[À FAIRE]
(1) Relevez tous les noms propres (noms de personnes et titres d'ouvrages) qui figurent dans la critique de l'album Cecite Malaga, en citant chacun une seule fois.
(2) Prolongez la critique de l'album Cecite Malaga au-delà de sa dernière phrase.

Je suis une inconditionnelle de
Benjamin Lacombe mais ça faisait longtemps que nous n'avions pas eu d'ouvrge à la fois écrit et dessiné par l'artiste et ça me manquait. Enfin nous l'avons et quelle oeuvre !
Avec ce Cecite Malaga mûri dans la douleur, l'artiste met un bout de son âme sur la table. Il revient d'ailleurs longuement sur le processus de création de cet ouvrage dans les ultimes pages et c'est vraiment nécessaire de le lire pour en apprécier toute la profondeur et la richesse.
Dans
Cecite Malaga, on a d'abord l'impression que l'auteur remet au goût du jour l'univers des freaks qui lui est cher et que dans un sens on a déjà trouvé dans plusieurs de ces ouvrages et illustrations, comme dernièrement dans L'étonnante famille Appenzell, mais ici il va en fait bien plus loin et offre une oeuvre très intime.
En effet, comme il l'explique, il y a quelques mois il vécu une expérience très marquante : suite à un choc émotionnel, il a perdu la vue pendant quelques heures. Comment faire quand on est artiste illustrateur si on perd la vue ? C'est suite à cette interrogation que l'idée de l'album ici présent lui est venue, celui de l'histoire d'une jeune fille qui a elle aussi perdu la vue suite à un choc mais a développé d'autres sens pour devenir une funambule virtuose dans un cirque.

[DONNÉES RECUEILLIES]

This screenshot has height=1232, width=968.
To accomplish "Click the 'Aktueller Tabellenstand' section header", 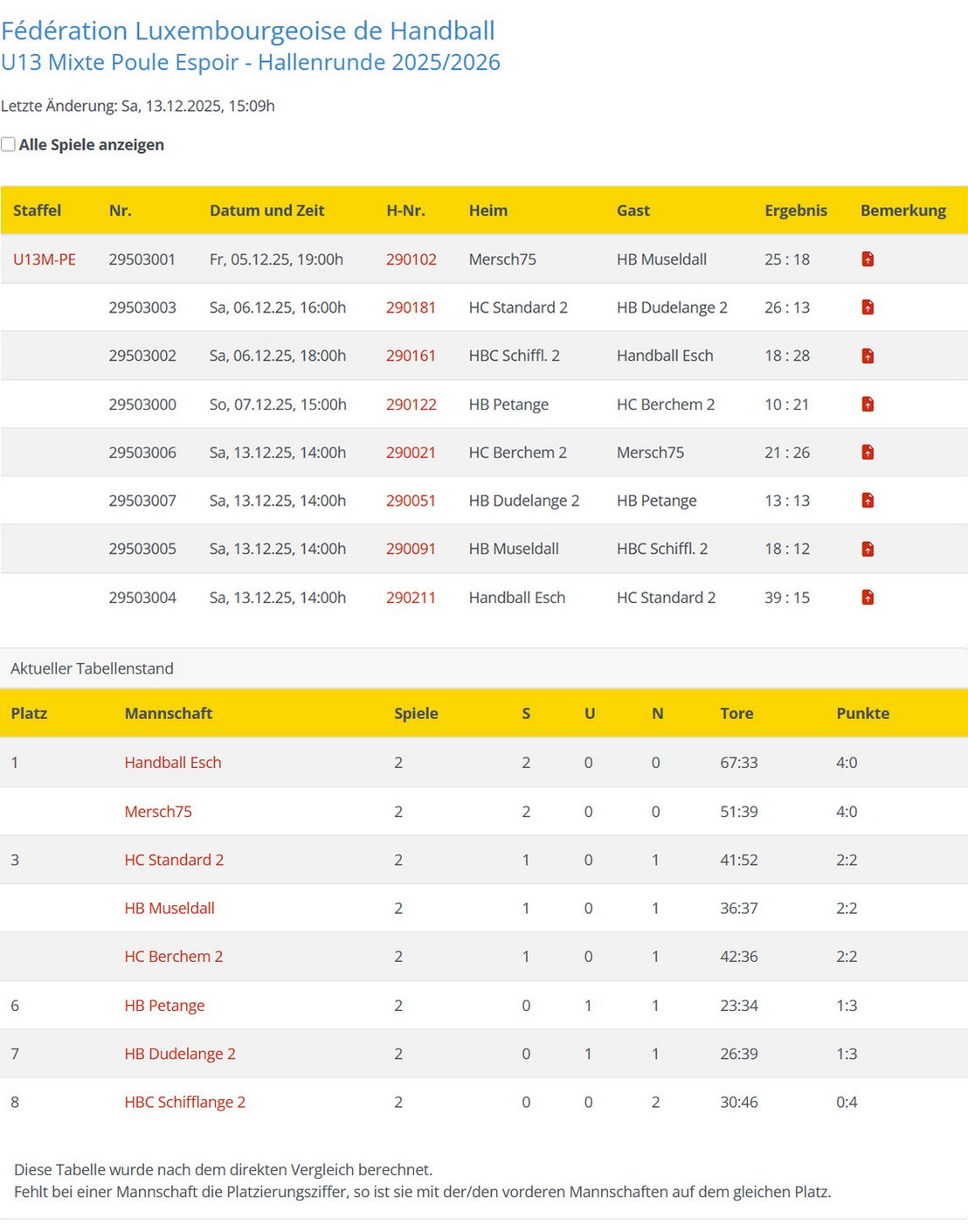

[RÉPONSES DE L'EXERCICE]
(1)
- Benjamin Lacombe
- Cecite Malaga
- L'étonnante famille Appenzell

(2)
J'ai de suite adoré l'univers du cirque majestueusement rendu ici. Mais plus que ça j'ai adoré la seconde lecture de l'oeuvre en rapport avec le traumatisme vécu. C'est graphiquement superbement mis en scène avec un jeu de palette colorimétrique juste hyper riche en nuances auquel s'ajoute un judicieux jeu de calques. On démarre l'histoire quasiment en sépia et noir et blanc, synonyme d'une morosité enlevant la couleur du monde de l'héroïne. Puis peu à peu celle-ci revient jusqu'à lui brûler la rétine et exploser dans une fourmillement de couleurs sur les pages au fur et à mesure qu'elle retrouve mémoire et souvenirs. C'est magique !
Le travail d'auteur et d'illustrateur de
Benjamin Lacombe est faramineux ici. La profondeur et l'émotion des dessins m'ont touché en plein coeur. J'ai adoré le jeu des couleurs, la richesse et la finesse des dessins. L'auteur est au top de son art comme il ne l'avait pas été pour moi depuis Madame Butterfly. Les métaphores et doubles langages graphiques sont partout, les dessins sont puissants à l'image de cette héroïne qui cumule d'être aveugle, amnésique et funambule. le déroulement de son histoire est très riche en émotion, jusque dans la conclusion que j'ai trouvé parfaite dans son ouverture. le seul petit reproche que je pourrais faire au livre, c'est que j'aurais aimé un rythme un peu plus lent, plus de pages et plus de développements, mais c'est rarement le cas en jeunesse.
Avec ce retour plusieurs fois repoussé,
Benjamin Lacombe signe une grande oeuvre qui fera date dans sa bibliographie tant elle le touche intimement, ce qui a parfaitement réussi à nous retranscrire. J'ai été pour ma part à la fois touchée en tant qu'esthète face à la beauté de l'ouvrage, au grand format et dos toilé avec de judicieux jeux de calques opacifiant puis libérant la lumière de l'oeuvre. J'ai été également touchée humainement par la superbe histoire poignante que cela raconte et qui fait écho à une expérience de l'auteur. C'est un coup en plein coeur !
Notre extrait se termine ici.